>>>

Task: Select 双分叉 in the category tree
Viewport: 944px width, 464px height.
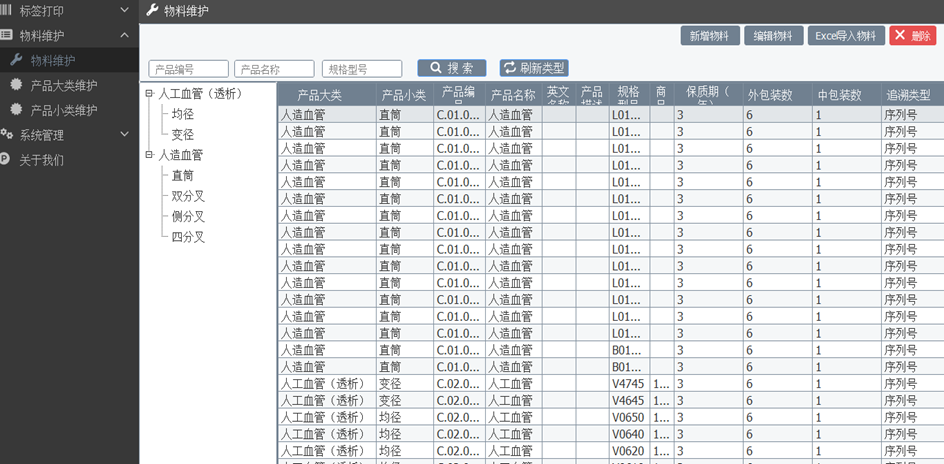Action: tap(188, 196)
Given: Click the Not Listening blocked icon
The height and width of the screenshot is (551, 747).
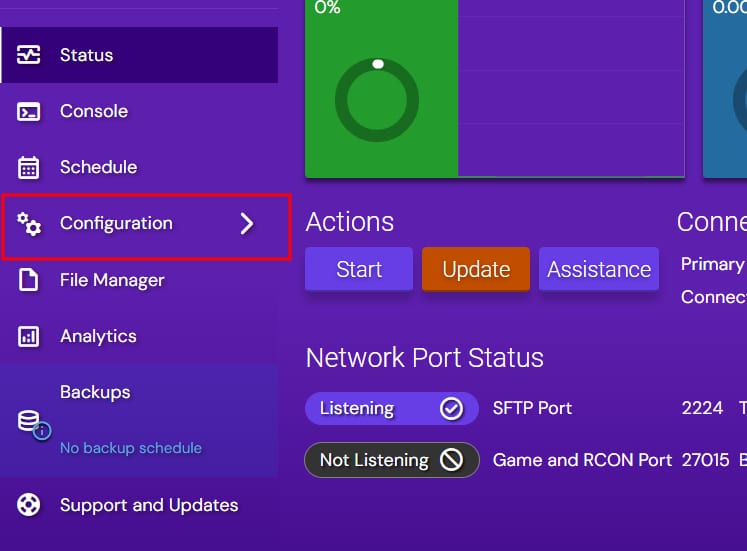Looking at the screenshot, I should 452,460.
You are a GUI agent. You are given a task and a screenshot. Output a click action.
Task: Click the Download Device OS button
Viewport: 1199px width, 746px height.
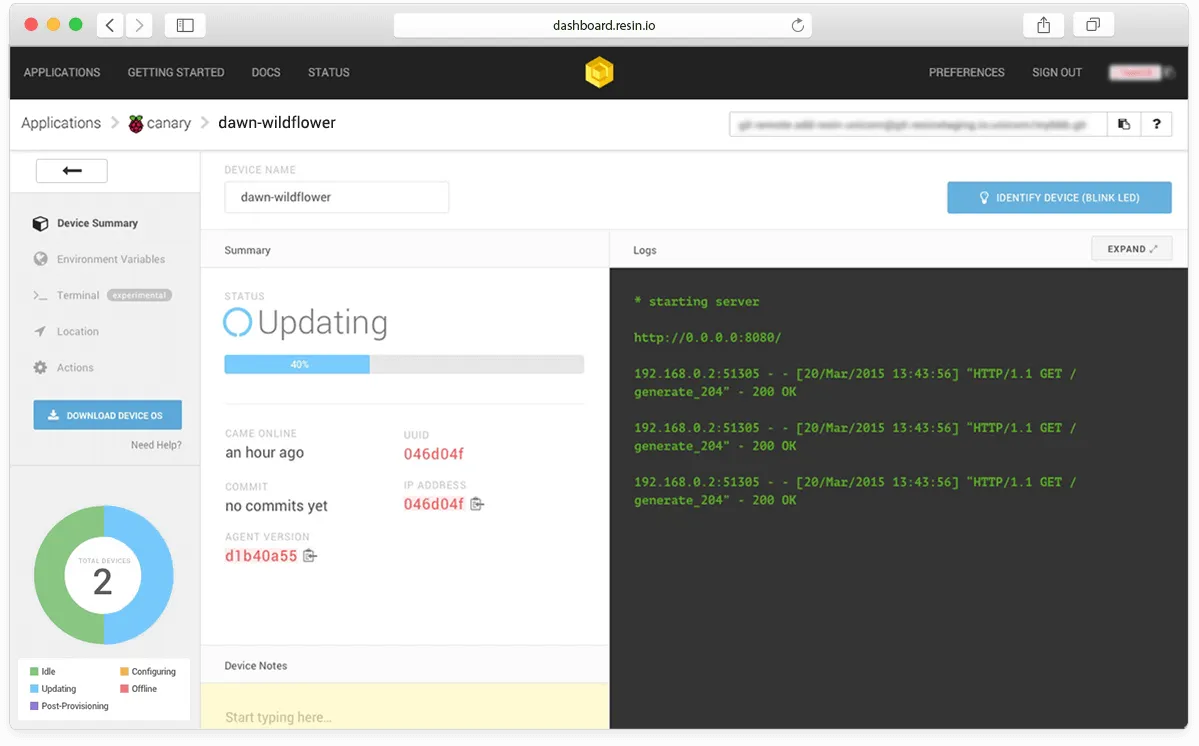(107, 415)
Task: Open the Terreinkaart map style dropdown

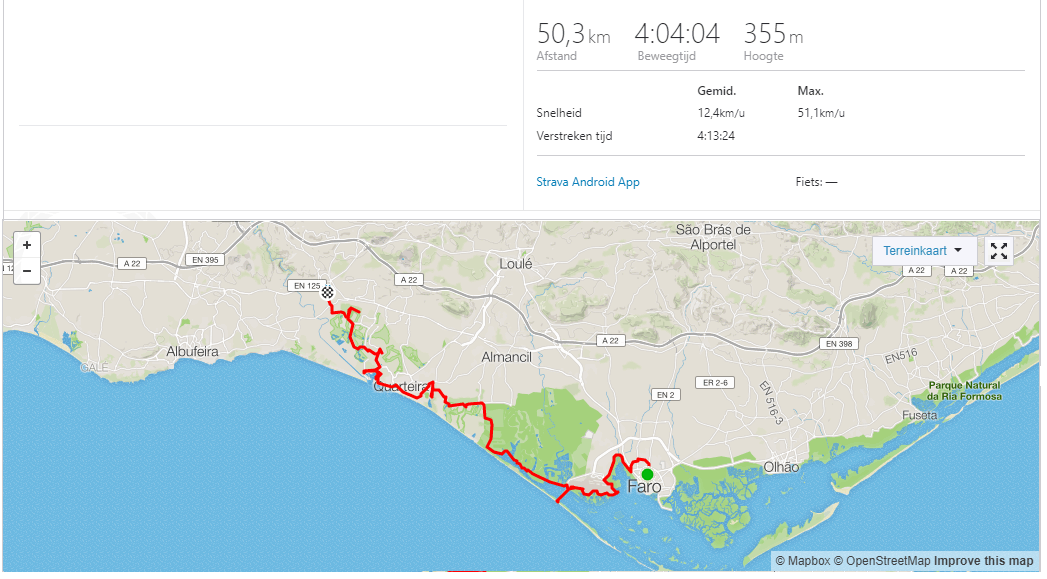Action: (x=923, y=251)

<<<

Task brief:
Exactly the lines from the line containing "Given: Click the Not Listening blocked icon" to the end of the records need to be copied, both ends included, with pictures left out.

Task output:
Given: Click the Not Listening blocked icon
The height and width of the screenshot is (551, 747).
Looking at the screenshot, I should 452,460.
You are a GUI agent. You are given a task and a screenshot. Output a click action.
Task: Click the Download Device OS button
Viewport: 1199px width, 746px height.
(107, 415)
Task: Open the Terreinkaart map style dropdown

Action: (x=923, y=251)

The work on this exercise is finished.